For Figueroa, understanding the history of the machi is also fundamental to understanding the weight of her figure in this context. “She represents the demands that the Mapuche people have tried to place on the political agenda during the last few decades, and she will bring those particularities to the discussion of the Constitution,” he analyzes. 

One of those issues is language. He already made that clear. In a press conference broadcast live on his Facebook account , he stated that at the convention he will not speak Spanish but Mapudungun: “I will continue speaking my language, because I am Mapuche, because I am a machi. I will continue speaking like this, and if the winka doesn’t understand… that’s their problem, it’s the State’s problem.”

“That position is very interesting, very political, because it is the State that must take responsibility for that invisibility, that discrimination and the historical exclusion it has had with indigenous peoples,” Figueroa argues. 

Proposals of the machi

On her website, the machi has a manifesto explaining that she embarked on this political journey out of a sense of responsibility to her people. “I am a traditional Mapuche authority and I can offer my kimvn (knowledge), rakizvam (thought), and pewma (dreams) to this historical process. That is the spiritual mandate I have: to guide my people and anyone who needs it ,” she writes. She also believes that the debt owed to Indigenous peoples must be repaid.

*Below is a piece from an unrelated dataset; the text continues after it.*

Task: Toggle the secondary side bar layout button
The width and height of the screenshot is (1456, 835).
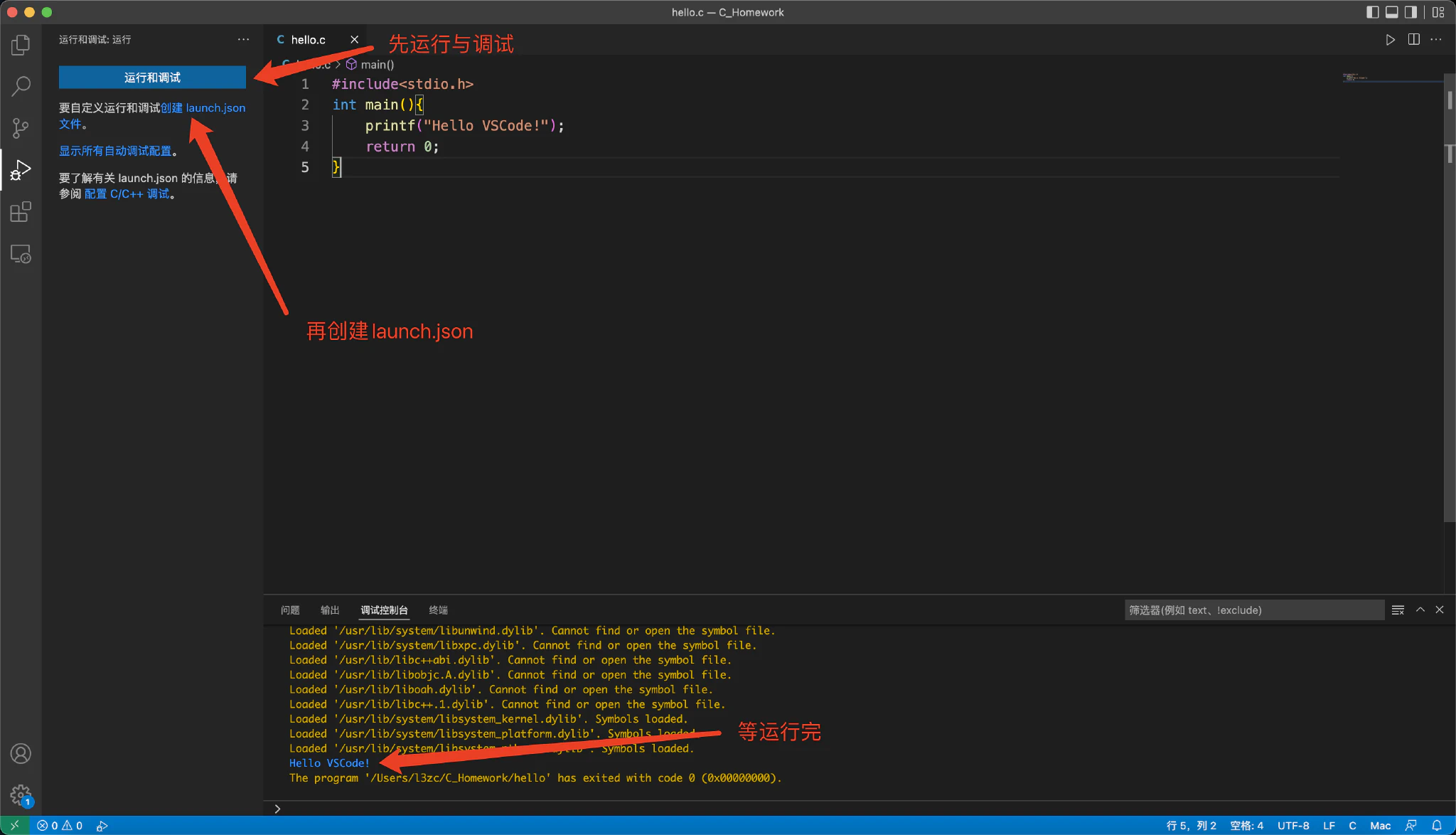Action: pos(1410,12)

One of the proposals in their platform is the recognition of plurinationality , so that power can be reformulated “based on the right to self-determination of peoples.” Other proposals include the recognition and guarantee of human rights, especially civil, economic, political, environmental, social, and cultural rights; the right to a good life, to water, and to land, because “Indigenous peoples have experienced the dispossession of their territories, first by the State, and then by extractive companies”; the right to political participation and representation of peoples and social movements; and the right to food sovereignty and common natural resources.

“What is expected of her,” Ancapán believes, “is that she will reach agreements so that the new Constitution finally guarantees recognition of the Mapuche nation-state, indigenous languages, respect for difference, and reparations from the Chilean State towards our native peoples.”